§ **Alıştırmanın amacı**
Gezi Parkı açıklamasında "Kimin ne olduğunu" ile başlayıp "bun işin içinde." ile biten bölümü hiç değiştirmeden alıntılayın.

§ **Kaynak metin**
####

Gezi Parkı davasına ilişkin açıklama

"Taksim'deki Gezi Parkı'nda güya ağaç ve çevre hassasiyeti bahanesiyle başlayan olaylar millete ve devlete karşı sivil bir darbe halini almıştı. Bay Kemal 'aydınlık gençler' diyor. Bunlar aldatılmış gençler. O gençlere çevreci sıfatı verilerek bu ülkede milyonlarca ağaç diken bir iktidara ağaç sökme yaftası yapanlara ben sadece lanet okurum. Çağrıyı yapıyor mu Bay Kemal, yapıyor. Oraya avanesini topluyorlar. 3 ay boyunca kimi büyükşehirlerimizin meydanlarının yakılıp yıkıldığı bu hadisenin en küçük bir masum tarafı yoktur.

"Türkiye ayağı malum içerideydi, bir manevrayla beraat ettirmeye kalktılar"

Kimin ne olduğunu bilmeniz açısından bu çok önemli; bakınız bunlar masum bir ayaklanma hadisesi değildir. Bunlar ciddi manada perde arkasında Soros türü bazı ülkeleri ayaklandırmak suretiyle oraları karıştıran tipler vardır. Onun da Türkiye ayağı malum içerideydi. bir manevrayla dün onu beraat ettirmeye kalktılar. Onunla beraber başkaları da bun işin içinde. 

Sevsinler senin aydınlık gençlerini. Bunlar tamamıyla sayenizde aldatılmış gençler. Siz değil misiniz terörist olarak tescil edilmişlerin posterlerini, Atatürk Kültür Merkezi'ne asanlar siz değil miydiniz? AKM'nin Taksim'e bakan cephesinde bu posterleri görmedik mi? Kimler gerdi, kimler astı bu posterleri? Bay Kemal işte senin takımın yaptı. Sizin aydınlanmış gençleriniz bunlarsa yandık. Bizim aldatılmış gençlere ihtiyacımız yok. "

####

§ **Veri kümesi**
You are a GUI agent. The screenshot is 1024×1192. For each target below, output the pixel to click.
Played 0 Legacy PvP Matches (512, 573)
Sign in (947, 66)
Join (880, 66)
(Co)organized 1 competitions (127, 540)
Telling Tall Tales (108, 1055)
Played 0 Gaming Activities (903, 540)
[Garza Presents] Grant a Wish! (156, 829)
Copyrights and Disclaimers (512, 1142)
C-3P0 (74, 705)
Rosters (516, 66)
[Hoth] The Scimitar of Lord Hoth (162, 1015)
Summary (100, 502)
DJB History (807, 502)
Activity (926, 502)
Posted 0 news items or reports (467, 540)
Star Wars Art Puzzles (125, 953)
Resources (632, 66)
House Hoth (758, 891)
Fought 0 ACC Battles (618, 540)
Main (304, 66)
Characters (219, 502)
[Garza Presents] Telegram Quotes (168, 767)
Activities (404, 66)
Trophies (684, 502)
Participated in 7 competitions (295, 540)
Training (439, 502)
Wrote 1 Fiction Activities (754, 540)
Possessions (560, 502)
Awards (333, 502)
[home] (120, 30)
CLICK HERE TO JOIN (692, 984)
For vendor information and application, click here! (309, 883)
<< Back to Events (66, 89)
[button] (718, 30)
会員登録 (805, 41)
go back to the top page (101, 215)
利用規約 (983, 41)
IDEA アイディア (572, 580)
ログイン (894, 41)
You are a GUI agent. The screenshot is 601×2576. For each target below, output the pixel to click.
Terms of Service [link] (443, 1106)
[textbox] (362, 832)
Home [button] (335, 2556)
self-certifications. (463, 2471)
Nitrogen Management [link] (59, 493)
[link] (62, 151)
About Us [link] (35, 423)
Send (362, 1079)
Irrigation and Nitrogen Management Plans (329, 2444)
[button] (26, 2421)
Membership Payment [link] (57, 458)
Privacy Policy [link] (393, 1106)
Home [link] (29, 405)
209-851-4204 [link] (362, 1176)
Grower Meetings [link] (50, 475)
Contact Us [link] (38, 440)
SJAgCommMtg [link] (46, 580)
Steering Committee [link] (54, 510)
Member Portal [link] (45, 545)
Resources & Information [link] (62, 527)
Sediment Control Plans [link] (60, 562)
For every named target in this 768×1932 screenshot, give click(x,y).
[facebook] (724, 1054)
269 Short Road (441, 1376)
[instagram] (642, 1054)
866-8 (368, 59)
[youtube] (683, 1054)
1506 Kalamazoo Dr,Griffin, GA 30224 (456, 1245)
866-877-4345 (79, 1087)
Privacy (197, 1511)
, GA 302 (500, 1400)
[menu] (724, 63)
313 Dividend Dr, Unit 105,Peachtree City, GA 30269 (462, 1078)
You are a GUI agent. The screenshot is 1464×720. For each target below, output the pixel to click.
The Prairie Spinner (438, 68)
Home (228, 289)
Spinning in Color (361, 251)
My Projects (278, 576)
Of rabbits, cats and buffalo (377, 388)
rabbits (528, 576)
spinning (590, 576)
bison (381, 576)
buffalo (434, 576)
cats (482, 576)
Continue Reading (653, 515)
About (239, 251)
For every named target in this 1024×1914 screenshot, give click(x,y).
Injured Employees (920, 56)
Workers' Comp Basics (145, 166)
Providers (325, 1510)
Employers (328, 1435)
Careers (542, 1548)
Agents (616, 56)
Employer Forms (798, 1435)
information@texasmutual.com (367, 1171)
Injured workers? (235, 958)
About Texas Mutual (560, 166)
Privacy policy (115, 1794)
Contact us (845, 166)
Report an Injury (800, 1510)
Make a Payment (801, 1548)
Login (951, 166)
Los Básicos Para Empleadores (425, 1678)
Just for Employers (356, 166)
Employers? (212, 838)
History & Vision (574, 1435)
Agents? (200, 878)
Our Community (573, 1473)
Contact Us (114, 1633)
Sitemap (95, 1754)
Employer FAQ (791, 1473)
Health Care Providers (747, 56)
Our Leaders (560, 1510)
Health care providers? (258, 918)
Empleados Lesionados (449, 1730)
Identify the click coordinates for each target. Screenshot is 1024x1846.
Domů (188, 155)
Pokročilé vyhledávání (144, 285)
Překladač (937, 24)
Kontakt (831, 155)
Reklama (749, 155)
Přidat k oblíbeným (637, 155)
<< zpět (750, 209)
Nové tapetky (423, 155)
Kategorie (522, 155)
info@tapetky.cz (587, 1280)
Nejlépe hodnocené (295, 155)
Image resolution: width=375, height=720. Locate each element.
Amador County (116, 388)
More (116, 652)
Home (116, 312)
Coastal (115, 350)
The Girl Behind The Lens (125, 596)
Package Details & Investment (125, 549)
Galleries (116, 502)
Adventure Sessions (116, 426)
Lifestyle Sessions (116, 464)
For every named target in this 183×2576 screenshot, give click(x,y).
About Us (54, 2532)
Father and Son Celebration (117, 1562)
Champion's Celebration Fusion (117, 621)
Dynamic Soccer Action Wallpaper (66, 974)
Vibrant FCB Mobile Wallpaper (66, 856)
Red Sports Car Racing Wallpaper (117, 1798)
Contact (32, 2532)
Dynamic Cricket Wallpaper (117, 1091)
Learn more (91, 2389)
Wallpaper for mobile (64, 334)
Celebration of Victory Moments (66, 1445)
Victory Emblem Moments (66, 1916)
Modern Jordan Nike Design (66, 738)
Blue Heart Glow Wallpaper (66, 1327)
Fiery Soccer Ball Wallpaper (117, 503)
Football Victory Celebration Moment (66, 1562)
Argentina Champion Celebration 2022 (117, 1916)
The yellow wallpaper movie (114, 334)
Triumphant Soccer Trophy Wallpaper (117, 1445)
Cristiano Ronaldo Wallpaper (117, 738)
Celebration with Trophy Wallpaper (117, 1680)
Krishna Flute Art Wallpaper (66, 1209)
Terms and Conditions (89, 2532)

####

§ **Yanıt**
Kimin ne olduğunu bilmeniz açısından bu çok önemli; bakınız bunlar masum bir ayaklanma hadisesi değildir. Bunlar ciddi manada perde arkasında Soros türü bazı ülkeleri ayaklandırmak suretiyle oraları karıştıran tipler vardır. Onun da Türkiye ayağı malum içerideydi. bir manevrayla dün onu beraat ettirmeye kalktılar. Onunla beraber başkaları da bun işin içinde.